07.05.2019 18:04
    Поделиться

    Открывается 58-я Венецианская биеннале современного искусства

    Открывается 58-я Венецианская биеннале современного искусства. В Павильоне России представлен проект Lc.15:11-32, куратором которого выступили Государственный Эрмитаж и Михаил Пиотровский.
    Юрий Лепский

    О российском проекте, о том, что общего между Эрмитажем и Венецианской биеннале, Рембрандтом и современным искусством, говорят генеральный директор Эрмитажа Михаил Пиотровский и кинорежиссер Александр Сокуров.

    "Возвращение блудного сына" в сады Жардини

    Название проекта отсылает к евангельской притче о блудном сыне и к знаменитой картине Рембрандта. Повезете в Венецию "Возвращение блудного сына"?

    Михаил Пиотровский: Нет. Мы везем музей. Эрмитаж как русскую сокровищницу мирового искусства. Очень, кстати, русская история во всех смыслах. Особенно если вспомнить слова Достоевского о всемирной отзывчивости русского человека.
    Эрмитаж - это подлинники.

    Михаил Пиотровский: Или, например, их образ в фильме Александра Сокурова "Русский ковчег".

    Вы хотите сказать, что в Венеции будет мультимедийная версия знаменитого фильма?

    Михаил Пиотровский: Отнюдь. Я хочу сказать, что без "Русского ковчега" не было бы "рембрандтовского" проекта в Венеции. Над ним с Сокуровым работают в том числе и мастера, участвовавшие в создании "Русского ковчега".

    Фильм "Русский ковчег" - это движение не только по залам Эрмитажа, но и в глубь истории, в глубь памяти культуры. А биеннале - пространство современное.

Комплекс заданий:
1 > Определите, соответствуют ли тексту о Венецианской биеннале следующие утверждения: (a) в Венецию повезут картину Рембрандта «Возвращение блудного сына»; (b) куратором проекта в Павильоне России выступил в том числе Государственный Эрмитаж; (c) в Венеции будет показана мультимедийная версия фильма «Русский ковчег». Для каждого утверждения ответьте «да» или «нет» и приведите решающие слова текста в точной цитате.
2 > Извлеките из текста о Венецианской биеннале дословный фрагмент, который открывается словами «Открывается 58-я Венецианская биеннале современного искусства.» и завершается словами «отзывчивости русского человека.».

Записи из коллекции
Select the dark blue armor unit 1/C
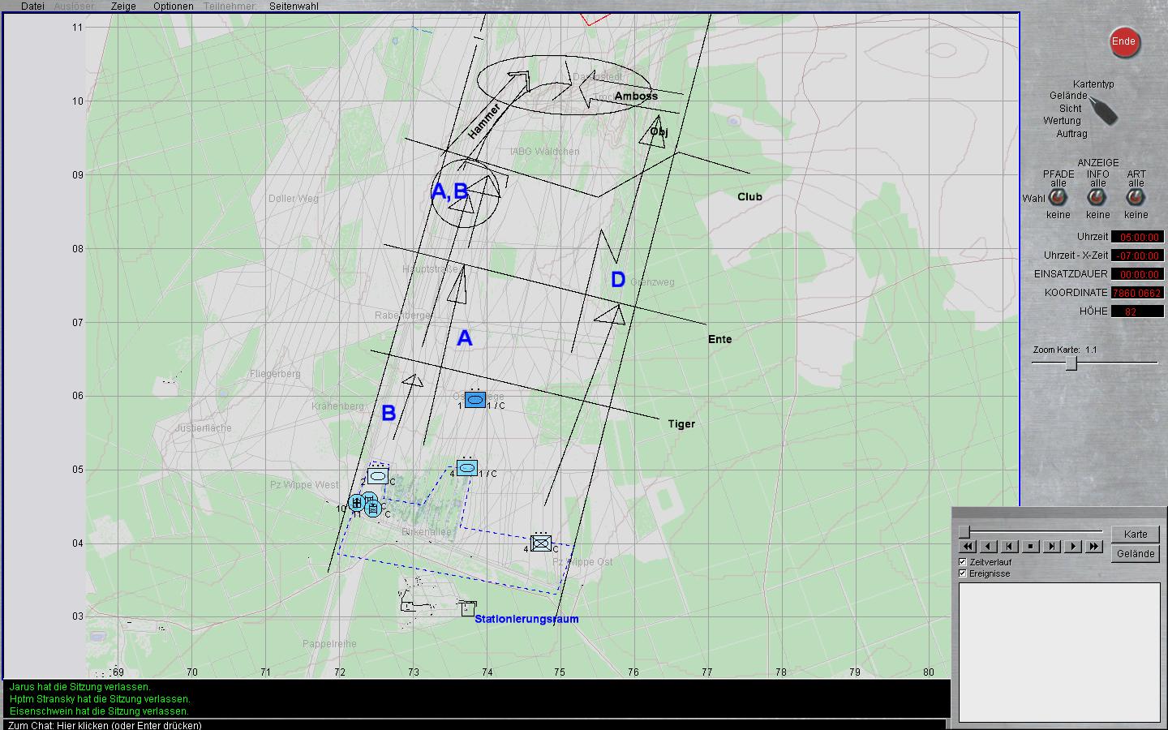1168x730 pixels. [475, 400]
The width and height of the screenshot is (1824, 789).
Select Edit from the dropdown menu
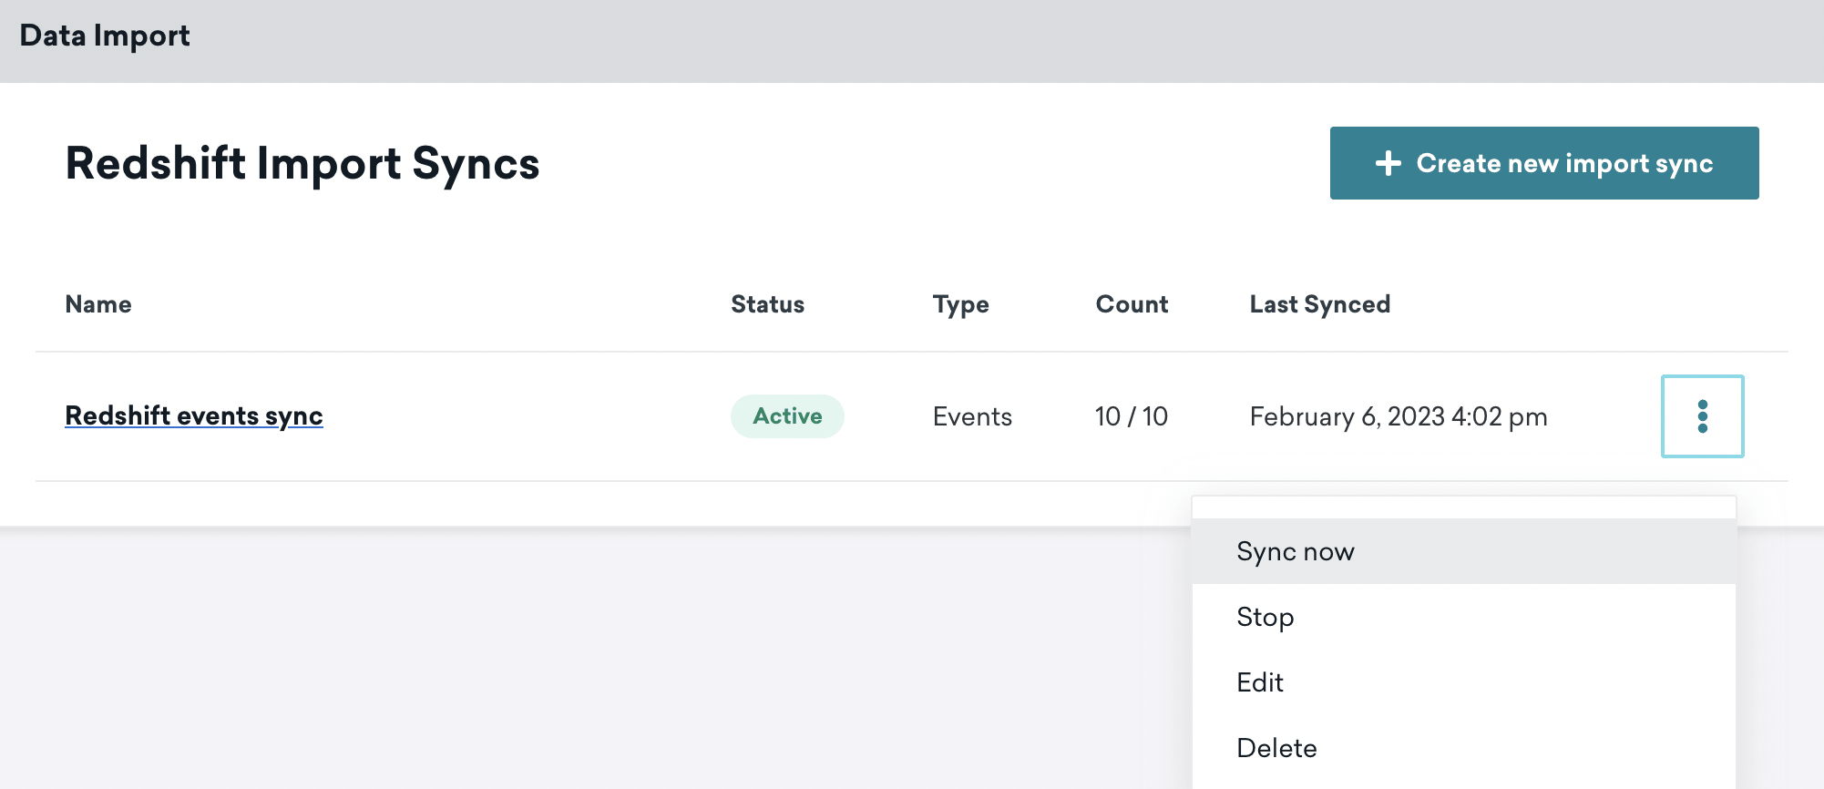coord(1259,682)
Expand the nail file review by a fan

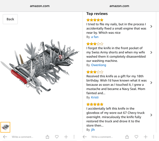(x=151, y=26)
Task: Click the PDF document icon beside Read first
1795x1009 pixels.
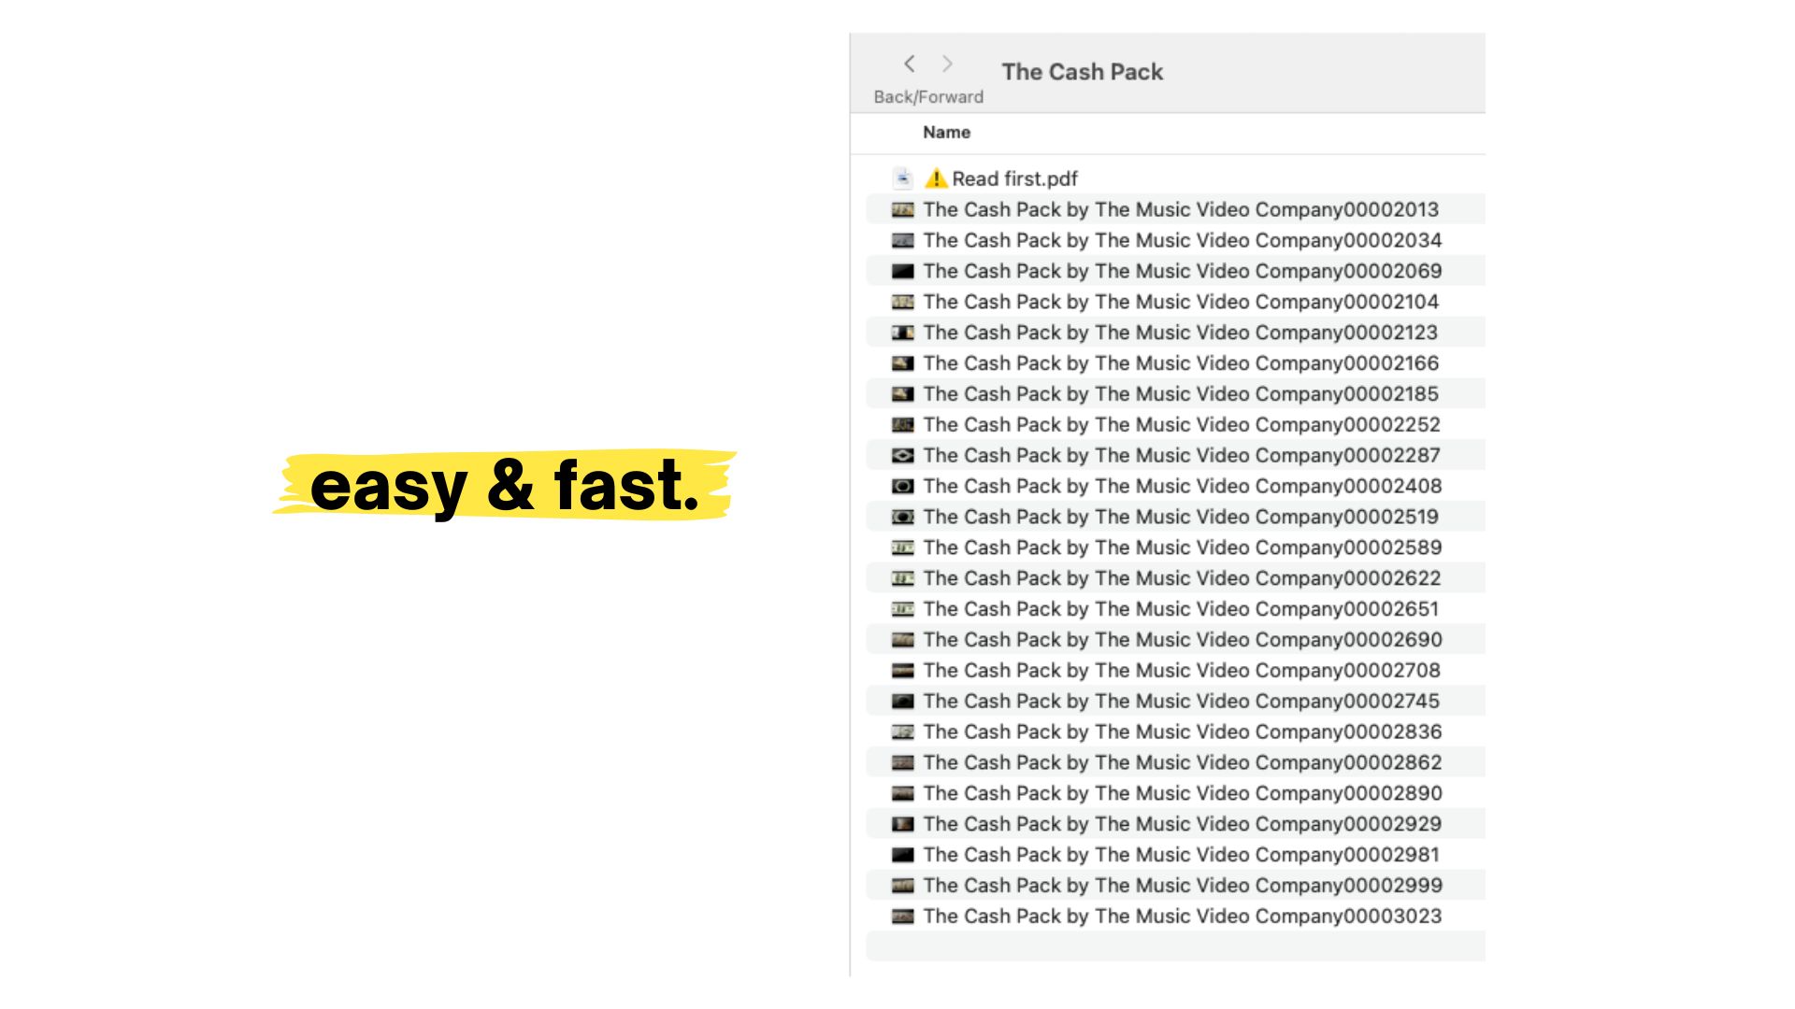Action: [x=902, y=178]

Ответы к заданиям:
1 >
(a) Нет: «Нет. Мы везем музей.»
(b) Да: «куратором которого выступили Государственный Эрмитаж и Михаил Пиотровский»
(c) Нет: «Отнюдь. Я хочу сказать, что без "Русского ковчега" не было бы "рембрандтовского" проекта в Венеции.»

2 >
Открывается 58-я Венецианская биеннале современного искусства. В Павильоне России представлен проект Lc.15:11-32, куратором которого выступили Государственный Эрмитаж и Михаил Пиотровский.
    Юрий Лепский

    О российском проекте, о том, что общего между Эрмитажем и Венецианской биеннале, Рембрандтом и современным искусством, говорят генеральный директор Эрмитажа Михаил Пиотровский и кинорежиссер Александр Сокуров.

    "Возвращение блудного сына" в сады Жардини

    Название проекта отсылает к евангельской притче о блудном сыне и к знаменитой картине Рембрандта. Повезете в Венецию "Возвращение блудного сына"?

    Михаил Пиотровский: Нет. Мы везем музей. Эрмитаж как русскую сокровищницу мирового искусства. Очень, кстати, русская история во всех смыслах. Особенно если вспомнить слова Достоевского о всемирной отзывчивости русского человека.